«Vous êtes la lumière du monde. Une ville située sur une hauteur ne peut être cachée. Quand on allume une lampe, ce n'est pas pour la mettre sous le boisseau mais sur son support, et elle brille pour tous ceux qui sont dans la maison. De même, que votre lumière brille aux yeux des hommes, pour qu'en voyant vos bonnes actions ils rendent gloire à votre père qui est aux cieux. »
(Matthieu 5, 14-15)
Un texte simple, clair, pour ne pas dire lumineux … Quoique. De l'apparente évidence, très vite des questions surgissent. Qui est ce « vous » à qui ce discours s'adresse ? Qui sont « ceux qui sont dans la maison » ? Et quelle maison ?
D'un point de vue intérieur au récit (dit diégétique) c'est le personnage nommé Jésus qui s'adresse par ce « vous » aux personnages nommés disciples, ces gens qui l'ont suivi sur la montagne, et l'écoutent. Mais ce « vous », d'un point de vue dit métadiégétique (qui consiste en une sorte de zoom arrière, replaçant le récit dans la situation globale de communication), est aussi celui que l'auteur du texte adresse à ses lecteurs.
Le texte de Matthieu est écrit pour les premières communautés chrétiennes. Du coup la « maison » peut désigner ces communautés. De manière directe, c'est probable. Mais le texte incite aussi à identifier cette maison au monde entier, à la terre qui est le lieu de vie de la « famille humaine ». Une idée qui a entraîné, pour le meilleur et le pire, le prosélytisme de cette nouvelle religion.

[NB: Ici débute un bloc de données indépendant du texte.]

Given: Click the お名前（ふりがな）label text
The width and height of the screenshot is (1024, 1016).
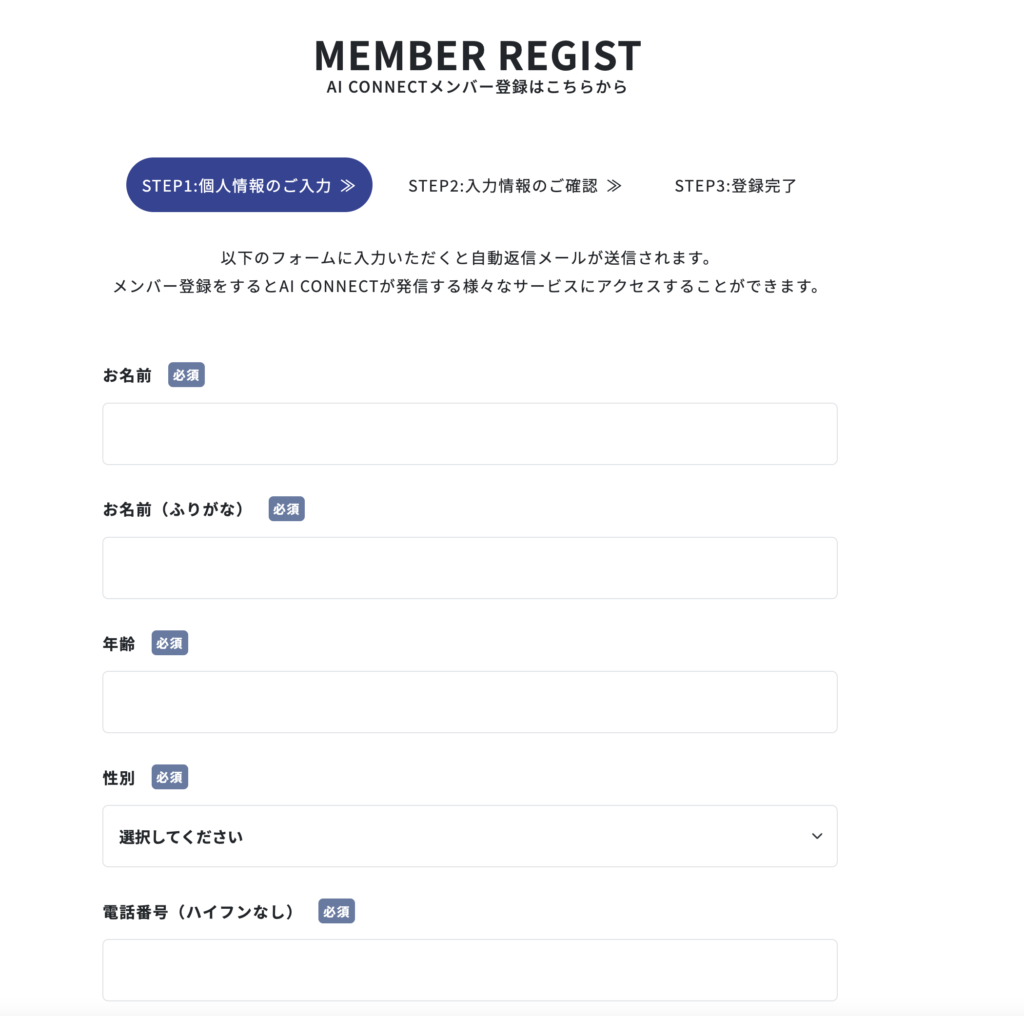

Et aussi sa volonté de se démarquer plus ou moins élégamment de sa « maison-mère », le judaïsme.
Pourtant on peut supposer que lorsque Jésus de Nazareth parle ici de lumière, son propos est simplement d'évoquer des textes bien connus par les gens qui l'écoutent, en y mettant son propre éclairage, pour les faire entendre à nouveau.
Ainsi (puisque ce passage suit directement les béatitudes) le lien lumière-bonheur :
« Le peuple qui marchait dans les ténèbres a vu une grande lumière. Sur ceux qui habitaient le pays de l'ombre, une lumière a resplendi. Tu as fait abonder leur allégresse, tu as fait grandir leur joie. » (Livre d'Isaïe chap 9, 1-2)
Ou le lien lumière- éthique (en voyant vos bonnes actions) :
« Les préceptes du seigneur sont droits, ils réjouissent le cœur ; le commandement du seigneur est lumineux, il illumine les yeux. » (Psaume 18, v.9) (trad Lalou et Calame)
Et surtout il me semble que ce texte peut être compris de façon encore plus simple, en laissant de côté les questions inutiles de boutiques religieuses.
Tous les habitants de la maison-monde sont invités à se faire lumière, à s'éclairer mutuellement. Pourquoi ?
« Pour qu'en voyant vos bonnes actions ils rendent gloire au père des cieux. »
Remarquons que le mot gloire appartient lui aussi au champ sémantique de la lumière. Rendre gloire au père des cieux peut s'interpréter alors comme faire briller sur terre une lumière de caractère « céleste ».
Comment ? Par des actions bonnes, un bon agir qui fait du bien. Conforme à la miséricorde, la douceur, la paix, bref ces qualités « matricielles » qui, pour les auteurs de ces textes, caractérisent leur dieu. Un dieu qui n'est pas vu comme un maître, un seigneur au pouvoir et vouloir absolus, mais un parent absolument aimant*.
*Cf le n°3/9 de ma série précédente sur les béatitudes.